PAS

PAS (Parental Alienation Syndrome) beschreibt die Entfremdung der Kinder zu einem Elternteil. Dieser Effekt wurde von Prof. Gardner † aus den USA Mitte der 80-er Jahre analysiert und beschrieben. In Deutschland werden bis heute diese Erkenntnisse von den Familiengerichten und vielen Gutachtern abgelehnt.

PAS erfolgt in verschiedenen Stufen und Formen. Eine leichte Form von PAS ist die oberflächliche Entfremdung, die bei einer Befgragung in unmittelbarer oder mittelbarer Anwesenheit des betreuenden Elternteils erfolgt. In schweren Fällen lehen die Kinder den Kontakt zum anderen Elternteil gänzlich ab und reagieren teileise mit Panik.

Dies stellt jedoch eine Form psychischen Kindesmißbrauchs durch den betreuenden Elternteil dar. Bedauerlicher Weise entscheiden deutsche Familiengerichte in solchen Fällen die Vollendung des Kindesmißbrauchs durch eine Ausetzung des Umgangs.

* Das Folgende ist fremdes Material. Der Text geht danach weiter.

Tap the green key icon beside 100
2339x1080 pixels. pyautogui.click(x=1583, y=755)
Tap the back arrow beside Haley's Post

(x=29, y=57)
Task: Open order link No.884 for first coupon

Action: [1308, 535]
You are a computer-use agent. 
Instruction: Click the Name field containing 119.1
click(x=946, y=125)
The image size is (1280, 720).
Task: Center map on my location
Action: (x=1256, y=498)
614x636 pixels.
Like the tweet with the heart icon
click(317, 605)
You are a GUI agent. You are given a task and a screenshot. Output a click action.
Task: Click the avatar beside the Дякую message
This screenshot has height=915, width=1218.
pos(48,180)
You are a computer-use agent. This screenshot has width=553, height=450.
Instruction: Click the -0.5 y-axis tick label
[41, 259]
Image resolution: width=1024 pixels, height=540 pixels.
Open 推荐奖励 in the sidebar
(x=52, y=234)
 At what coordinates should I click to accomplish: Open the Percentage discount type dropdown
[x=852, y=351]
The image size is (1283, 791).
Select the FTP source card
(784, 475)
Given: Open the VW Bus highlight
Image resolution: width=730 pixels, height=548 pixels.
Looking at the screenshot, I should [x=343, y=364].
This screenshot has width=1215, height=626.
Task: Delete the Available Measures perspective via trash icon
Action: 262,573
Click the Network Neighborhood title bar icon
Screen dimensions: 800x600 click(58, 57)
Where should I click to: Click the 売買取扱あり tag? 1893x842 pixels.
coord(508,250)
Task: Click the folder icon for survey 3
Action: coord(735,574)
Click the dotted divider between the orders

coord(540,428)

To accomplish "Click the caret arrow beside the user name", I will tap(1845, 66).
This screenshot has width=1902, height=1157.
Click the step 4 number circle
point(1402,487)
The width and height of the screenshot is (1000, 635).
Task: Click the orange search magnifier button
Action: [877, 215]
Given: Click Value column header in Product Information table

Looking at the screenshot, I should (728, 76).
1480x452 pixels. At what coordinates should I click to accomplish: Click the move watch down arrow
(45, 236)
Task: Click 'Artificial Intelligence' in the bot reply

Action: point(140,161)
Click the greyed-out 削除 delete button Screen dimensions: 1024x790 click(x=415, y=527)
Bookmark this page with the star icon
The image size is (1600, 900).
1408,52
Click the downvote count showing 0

In Skandinavien wird PAS mit der Herausnahme der Kinder aus dem Haushalt des betreuenden Elternteils entgegnet. Es ist zwar akut für die Kinder eine schwere Belastung, aber in der langfristigen Perspektive von erhelblichen Vorteil für die Entwicklung der Kinder.

Weitere Informationen befinden sich im Internet. In Frankfurt gibt es einen Verein, der sich schwerpunktmäßig mit der Thematik befaßt.